6.
S081 2020 L18: Operating System Organization, Microkernels
Topic:
What should a kernel do?
What should its abstractions / system calls look like?
Answers depend on the application, and on programmer taste!
There is no single best answer
This topic is more about ideas and less about specific mechanisms
The traditional approach
1) powerful abstractions, and
2) a "monolithic" kernel implementation
UNIX, Linux, xv6
The philosophy behind traditional kernels is powerful abstractions:
portable interfaces
files, not disk controller registers
address spaces, not MMU access
simple interfaces that hide complexity
all I/O via FDs and read/write, not specialized for each device &c
address spaces with transparent disk paging
abstractions help the kernel manage and share resources
process abstraction lets kernel be in charge of scheduling
file/directory abstraction lets kernel be in charge of disk layout
abstractions help the kernel enforce security
file permissions
processes with private address spaces
lots of indirection
e.g. FDs, virtual addresses, file names, PIDs
helps kernel virtualize, hide, revoke, schedule, &c
Powerful abstractions have led to big "monolithic" kernels
kernel is one big program, like xv6
easy for kernel sub-systems to cooperate -- no irritating boundaries
exec() and mmap() are part of both FS and VM system
relatively easy to add sym links, COW fork, mmap, &c
all kernel code runs with high privilege -- no internal security restrictions
What's wrong with traditional kernels?
big => complex => buggy/insecure
perhaps over-general and thus slow
how much code executes to send one byte via a UNIX pipe?
buffering, locks, sleep/wakeup, scheduler
many design decisions are baked in, can't be changed, may be awkward
maybe I want to wait for a process that's not my child
maybe I want to change another process's address space
maybe DB is better at laying out B-Tree files on disk than kernel FS
hard to create kernel "extensions" that others can use
new device drivers, file systems, &c
Microkernels -- a different approach
big idea: move most O/S functionality to user-space service processes
[diagram: h/w, kernel, services (FS disk VM TCP NIC display), apps]
kernel can be small
address spaces, threads, IPC (inter-process communication)

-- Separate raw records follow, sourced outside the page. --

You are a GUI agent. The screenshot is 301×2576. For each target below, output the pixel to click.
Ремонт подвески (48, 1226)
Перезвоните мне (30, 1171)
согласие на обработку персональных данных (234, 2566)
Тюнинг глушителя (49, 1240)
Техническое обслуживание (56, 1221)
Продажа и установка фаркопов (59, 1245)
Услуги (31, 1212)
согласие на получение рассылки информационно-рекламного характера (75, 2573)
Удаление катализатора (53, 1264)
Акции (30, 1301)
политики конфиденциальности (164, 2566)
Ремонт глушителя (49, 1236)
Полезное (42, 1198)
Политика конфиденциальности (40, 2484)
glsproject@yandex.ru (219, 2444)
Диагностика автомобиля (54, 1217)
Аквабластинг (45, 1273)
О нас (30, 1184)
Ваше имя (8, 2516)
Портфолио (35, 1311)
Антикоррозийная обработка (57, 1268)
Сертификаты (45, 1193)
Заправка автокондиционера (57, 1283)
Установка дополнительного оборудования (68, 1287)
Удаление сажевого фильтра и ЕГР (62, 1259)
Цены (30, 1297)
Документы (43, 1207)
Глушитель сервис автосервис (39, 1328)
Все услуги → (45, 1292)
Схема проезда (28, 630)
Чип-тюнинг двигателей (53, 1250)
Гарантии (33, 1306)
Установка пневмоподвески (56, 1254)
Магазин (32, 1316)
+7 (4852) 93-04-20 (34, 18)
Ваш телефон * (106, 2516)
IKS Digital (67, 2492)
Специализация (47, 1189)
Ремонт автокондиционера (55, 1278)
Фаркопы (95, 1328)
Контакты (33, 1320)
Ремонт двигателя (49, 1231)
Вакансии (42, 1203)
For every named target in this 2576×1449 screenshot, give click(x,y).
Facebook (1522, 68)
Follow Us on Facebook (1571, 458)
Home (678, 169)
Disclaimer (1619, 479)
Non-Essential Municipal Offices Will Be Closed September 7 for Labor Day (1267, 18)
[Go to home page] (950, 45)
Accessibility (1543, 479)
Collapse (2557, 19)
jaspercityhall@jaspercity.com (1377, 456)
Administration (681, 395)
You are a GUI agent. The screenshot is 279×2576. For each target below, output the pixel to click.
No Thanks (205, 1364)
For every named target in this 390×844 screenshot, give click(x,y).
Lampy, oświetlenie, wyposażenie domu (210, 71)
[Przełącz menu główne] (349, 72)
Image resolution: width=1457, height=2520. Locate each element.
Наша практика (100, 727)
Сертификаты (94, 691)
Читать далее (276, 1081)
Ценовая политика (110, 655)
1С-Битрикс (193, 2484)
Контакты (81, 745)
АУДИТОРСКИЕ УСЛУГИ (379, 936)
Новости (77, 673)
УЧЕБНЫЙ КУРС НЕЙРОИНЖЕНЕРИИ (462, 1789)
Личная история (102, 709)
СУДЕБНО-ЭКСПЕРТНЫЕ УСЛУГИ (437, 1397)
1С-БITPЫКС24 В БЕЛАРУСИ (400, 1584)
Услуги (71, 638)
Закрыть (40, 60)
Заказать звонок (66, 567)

IPC lets threads send each other messages
1980s saw big burst of research on microkernel designs
CMU's Mach perhaps the most influential
used today in embedded systems, phone chips, car entertainment
ideas (esp user-level servers and IPC) influential e.g. Windows and MacOS
Why the interest in microkernels?
focused, elegant, clean slate
small -> more security -- less code means fewer bugs to exploit
small -> verifiable (see seL4)
small -> easier to optimize
you don't have to pay for features you don't use
small -> avoid forcing design decisions on applications
user-level -> may encourage modularity of O/S services
user-level -> easier to extend / customize / replace user-level services
user-level -> more robust -- restart individual user-level services
most bugs are in drivers, get them out of the kernel!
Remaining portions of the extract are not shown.